▶ _Written task_: Rewrite the records as a numbered list with blank lines omitted, starting at the line containing "Open the tab switcher icon" and ending at the line containing "Looking at the screenshot, I should 94,23.", and include only those lines.

►

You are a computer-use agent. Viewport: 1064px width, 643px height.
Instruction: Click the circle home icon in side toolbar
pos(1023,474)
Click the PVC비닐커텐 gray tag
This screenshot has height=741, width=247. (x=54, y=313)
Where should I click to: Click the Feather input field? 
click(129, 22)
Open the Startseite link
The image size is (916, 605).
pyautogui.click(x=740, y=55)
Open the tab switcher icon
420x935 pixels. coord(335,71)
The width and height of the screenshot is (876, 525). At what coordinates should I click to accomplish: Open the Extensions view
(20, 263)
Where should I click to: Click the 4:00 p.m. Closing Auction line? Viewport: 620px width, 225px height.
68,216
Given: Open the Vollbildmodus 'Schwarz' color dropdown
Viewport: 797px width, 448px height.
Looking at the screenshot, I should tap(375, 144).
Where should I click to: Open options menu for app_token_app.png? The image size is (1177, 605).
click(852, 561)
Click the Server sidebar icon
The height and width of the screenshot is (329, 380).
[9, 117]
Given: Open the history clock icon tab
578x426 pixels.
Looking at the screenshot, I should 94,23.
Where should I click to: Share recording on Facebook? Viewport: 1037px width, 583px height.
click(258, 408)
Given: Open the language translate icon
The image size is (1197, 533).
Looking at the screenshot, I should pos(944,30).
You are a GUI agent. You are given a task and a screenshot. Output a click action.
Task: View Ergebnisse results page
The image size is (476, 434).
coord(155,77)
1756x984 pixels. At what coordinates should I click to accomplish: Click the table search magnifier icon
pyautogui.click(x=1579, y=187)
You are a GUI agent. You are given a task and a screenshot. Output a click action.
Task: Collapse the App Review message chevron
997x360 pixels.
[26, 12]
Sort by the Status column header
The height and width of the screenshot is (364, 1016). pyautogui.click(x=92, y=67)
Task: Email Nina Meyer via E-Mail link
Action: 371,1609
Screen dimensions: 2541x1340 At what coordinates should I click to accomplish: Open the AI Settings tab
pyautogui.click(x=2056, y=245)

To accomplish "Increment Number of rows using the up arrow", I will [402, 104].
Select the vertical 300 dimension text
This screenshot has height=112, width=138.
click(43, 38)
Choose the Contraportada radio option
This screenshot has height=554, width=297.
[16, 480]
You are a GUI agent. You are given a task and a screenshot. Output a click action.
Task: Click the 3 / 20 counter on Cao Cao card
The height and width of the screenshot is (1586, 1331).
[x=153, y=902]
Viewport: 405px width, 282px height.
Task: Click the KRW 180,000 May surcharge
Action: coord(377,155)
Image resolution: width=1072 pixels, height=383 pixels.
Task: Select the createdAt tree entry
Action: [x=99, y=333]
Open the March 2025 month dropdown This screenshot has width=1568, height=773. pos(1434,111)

◄

▶ _Complete output_:
1. Open the tab switcher icon
2. 420x935 pixels. coord(335,71)
3. The width and height of the screenshot is (876, 525). At what coordinates should I click to accomplish: Open the Extensions view
4. (20, 263)
5. Where should I click to: Click the 4:00 p.m. Closing Auction line? Viewport: 620px width, 225px height.
6. 68,216
7. Given: Open the Vollbildmodus 'Schwarz' color dropdown
8. Viewport: 797px width, 448px height.
9. Looking at the screenshot, I should tap(375, 144).
10. Where should I click to: Open options menu for app_token_app.png? The image size is (1177, 605).
11. click(852, 561)
12. Click the Server sidebar icon
13. The height and width of the screenshot is (329, 380).
14. [9, 117]
15. Given: Open the history clock icon tab
16. 578x426 pixels.
17. Looking at the screenshot, I should 94,23.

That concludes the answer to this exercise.